Create a program trap2.cpp that is the same as trap_omp.cpp, except removing the reduction clause in the OpenMP construct and adding integral as a shared variable. Try running this with various numbers of threads, including 1 (the default). How does this change the output? Can you explain this behavior? Write your observations and conclusions in README

thing2$  git add trap2.cpp README
thing2$  git commit -m "lab5: trade reduction for shared variable"

The program sections.cpp was presented in class. Copy this program to your directory on a Link computer, compile it, and observe the behavior of the program over multiple runs.

Notes:

To avoid a merge commit, first pull/push your work on thing2.

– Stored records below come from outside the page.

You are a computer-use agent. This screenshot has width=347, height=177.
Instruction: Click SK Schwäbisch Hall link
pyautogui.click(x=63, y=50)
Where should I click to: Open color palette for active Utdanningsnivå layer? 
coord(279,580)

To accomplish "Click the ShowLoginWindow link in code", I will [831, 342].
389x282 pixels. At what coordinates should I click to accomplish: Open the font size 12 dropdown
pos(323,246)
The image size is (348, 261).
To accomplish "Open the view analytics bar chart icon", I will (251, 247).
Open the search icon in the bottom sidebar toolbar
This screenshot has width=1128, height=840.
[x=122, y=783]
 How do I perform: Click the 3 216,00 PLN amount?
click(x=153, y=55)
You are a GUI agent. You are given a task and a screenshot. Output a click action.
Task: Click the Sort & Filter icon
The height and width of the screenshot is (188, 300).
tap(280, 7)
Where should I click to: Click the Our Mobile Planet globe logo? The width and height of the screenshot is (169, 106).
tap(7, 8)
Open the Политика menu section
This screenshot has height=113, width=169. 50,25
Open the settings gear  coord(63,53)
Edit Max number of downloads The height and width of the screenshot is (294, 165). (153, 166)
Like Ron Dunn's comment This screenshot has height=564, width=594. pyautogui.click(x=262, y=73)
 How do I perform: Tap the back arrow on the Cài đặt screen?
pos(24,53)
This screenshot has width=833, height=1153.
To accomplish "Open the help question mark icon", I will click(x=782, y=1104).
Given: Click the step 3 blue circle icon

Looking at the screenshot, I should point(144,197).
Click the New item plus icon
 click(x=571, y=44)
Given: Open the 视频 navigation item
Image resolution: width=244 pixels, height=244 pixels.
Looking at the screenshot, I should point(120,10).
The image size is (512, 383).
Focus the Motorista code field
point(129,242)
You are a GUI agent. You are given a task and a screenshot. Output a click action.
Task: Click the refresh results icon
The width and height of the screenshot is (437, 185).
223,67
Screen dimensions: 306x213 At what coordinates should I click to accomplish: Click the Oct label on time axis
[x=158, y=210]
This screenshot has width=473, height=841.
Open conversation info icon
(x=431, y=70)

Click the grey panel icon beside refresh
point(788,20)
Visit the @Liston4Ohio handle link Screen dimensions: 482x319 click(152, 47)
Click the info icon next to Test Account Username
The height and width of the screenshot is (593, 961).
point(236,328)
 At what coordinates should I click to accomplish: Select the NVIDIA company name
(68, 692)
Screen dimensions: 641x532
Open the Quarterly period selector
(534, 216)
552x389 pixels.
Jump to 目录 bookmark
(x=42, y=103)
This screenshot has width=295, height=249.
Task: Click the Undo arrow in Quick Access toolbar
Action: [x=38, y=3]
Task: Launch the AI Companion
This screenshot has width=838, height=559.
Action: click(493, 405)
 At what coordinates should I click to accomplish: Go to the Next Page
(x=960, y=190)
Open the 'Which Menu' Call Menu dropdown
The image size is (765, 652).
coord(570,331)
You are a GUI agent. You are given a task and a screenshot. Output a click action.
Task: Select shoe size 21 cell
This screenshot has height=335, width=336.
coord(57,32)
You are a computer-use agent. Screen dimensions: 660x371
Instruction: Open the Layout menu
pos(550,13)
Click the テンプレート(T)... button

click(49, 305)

thing2$  git pull origin master
thing2$  git push origin master

Now, log into a link computer and copy sections.cpp to your lab5 directory on that link computer. Compile using -fopenmp as you did with other OpenMP programs.
Report on your runs in your README file. Can you explain what went wrong for two or more of your sample runs? Include that analysis in README.

Note: Please create only one README file, and use it to describe what you find on both computing systems, rather than making multiple READMEs.

Create a commit to record your progress.

link$  cp sections.cpp sections1.cpp

link%  git add sections1.cpp README
link%  git commit -m "lab5: buggy runs of sections.cpp"

Since you have been committing on multiple machines, let's do a pull/push to double-check that the repository is up to date with your most recent changes on the Link machine.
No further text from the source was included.